* [DATA SHOWN]:
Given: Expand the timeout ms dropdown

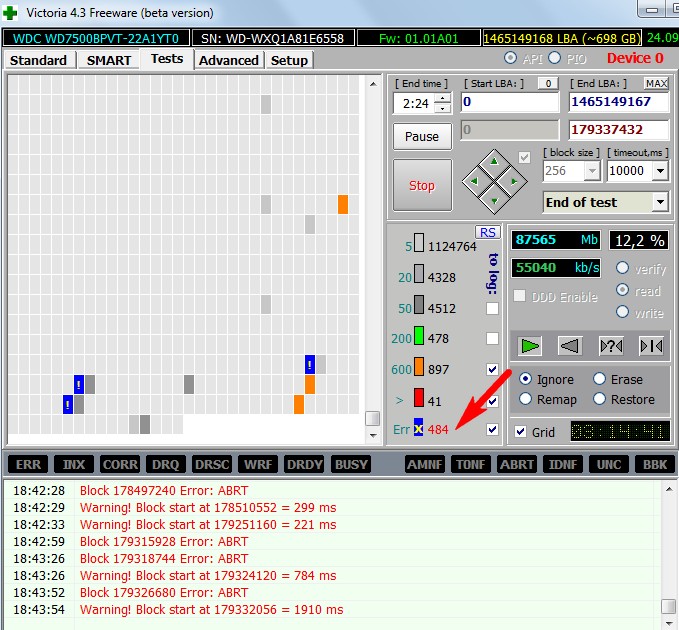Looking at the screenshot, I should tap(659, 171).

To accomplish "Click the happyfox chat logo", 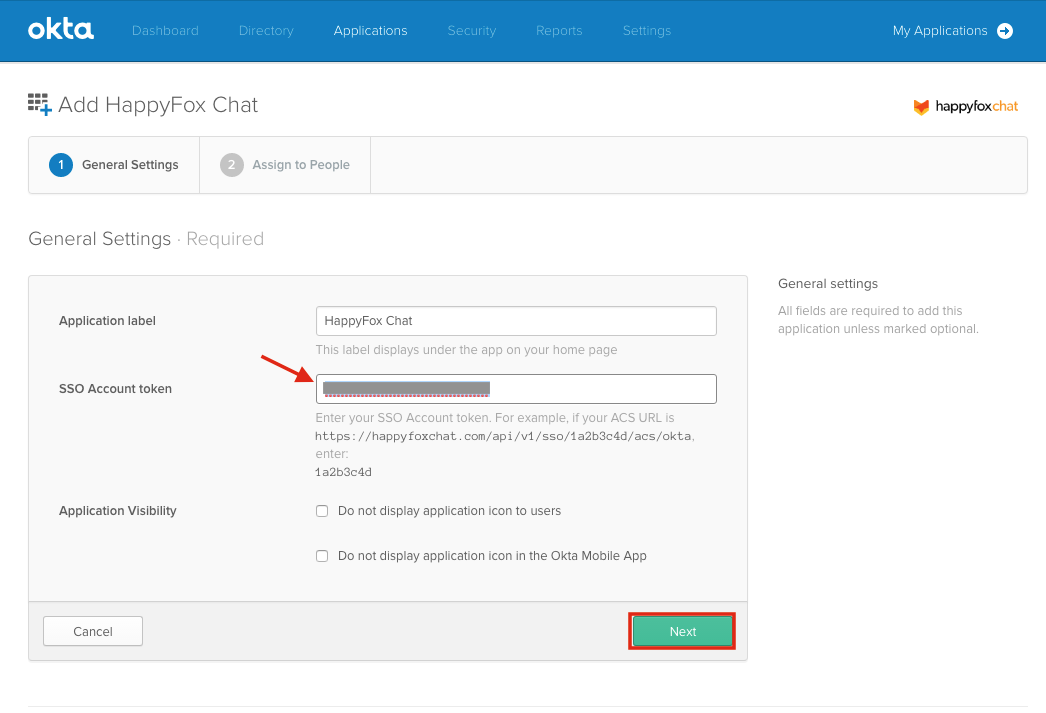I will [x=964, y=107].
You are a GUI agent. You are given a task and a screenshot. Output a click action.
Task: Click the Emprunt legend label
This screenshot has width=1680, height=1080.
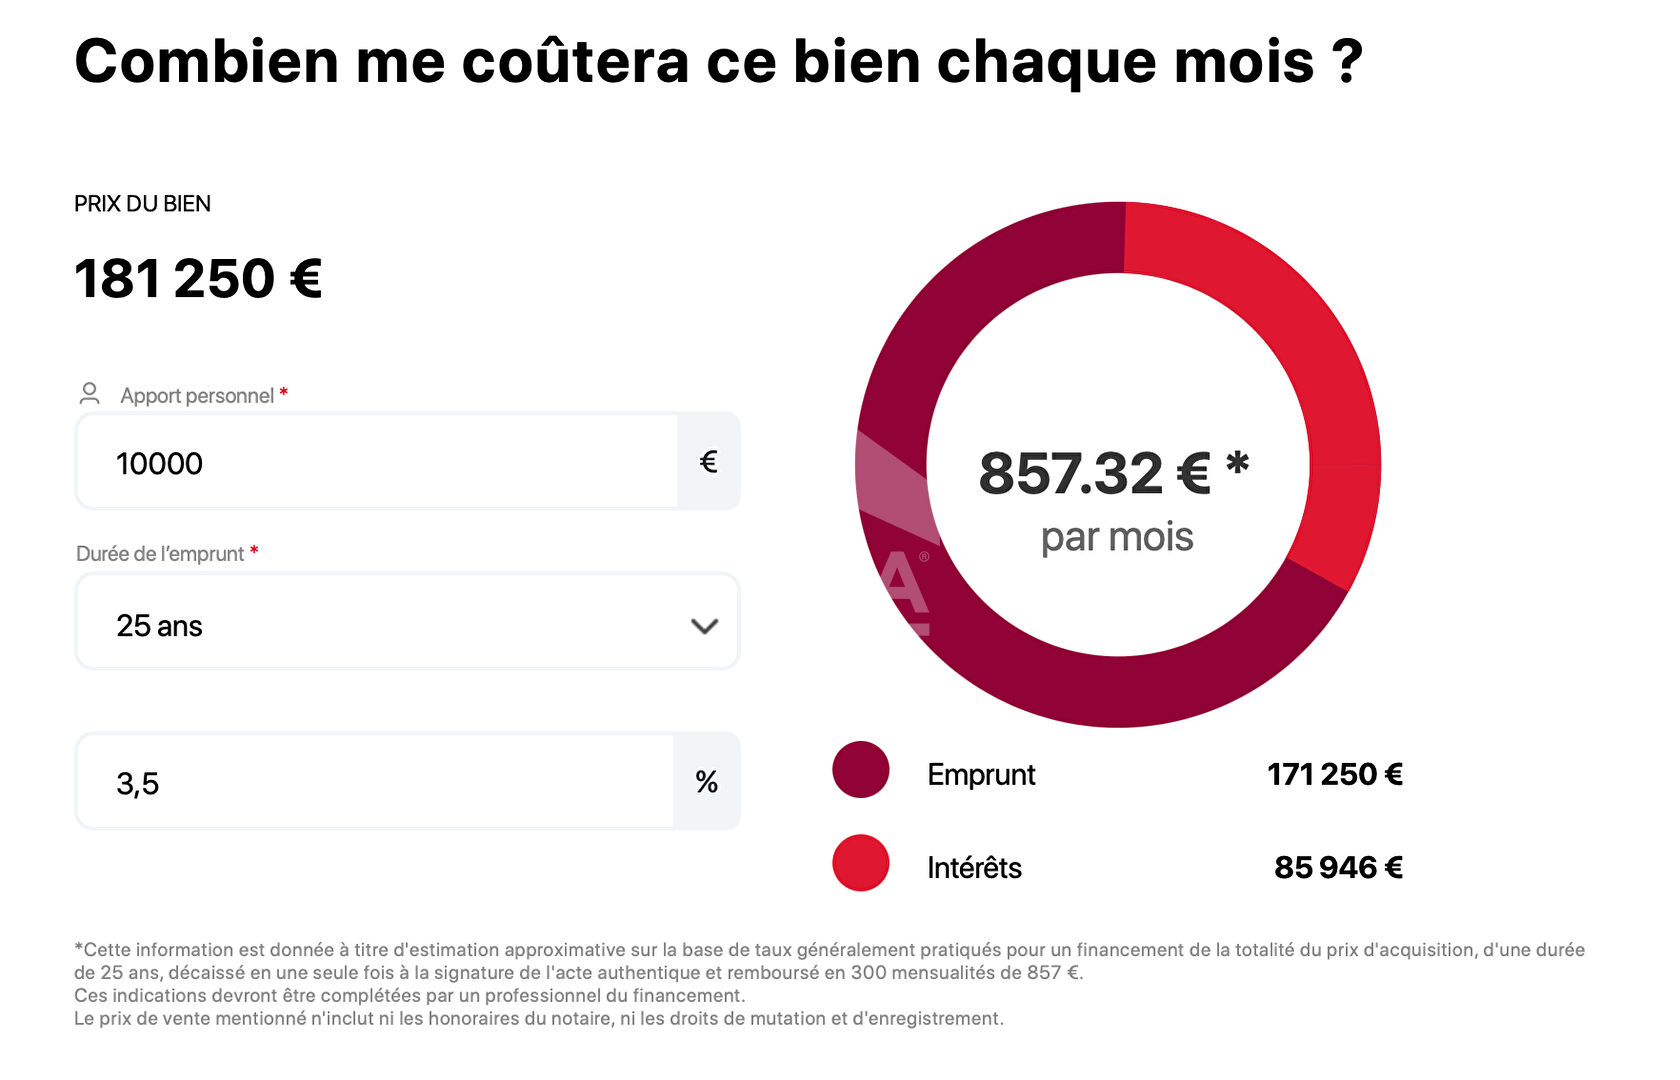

* [AIM OF THE EXERCISE]: The output should be the lines from the one with "Task: Click the Emprunt legend label" through the end of the material above, both ends included, printed exactly and nothing else. Drop the pictures.

* [TASK RESULT]:
Task: Click the Emprunt legend label
This screenshot has width=1680, height=1080.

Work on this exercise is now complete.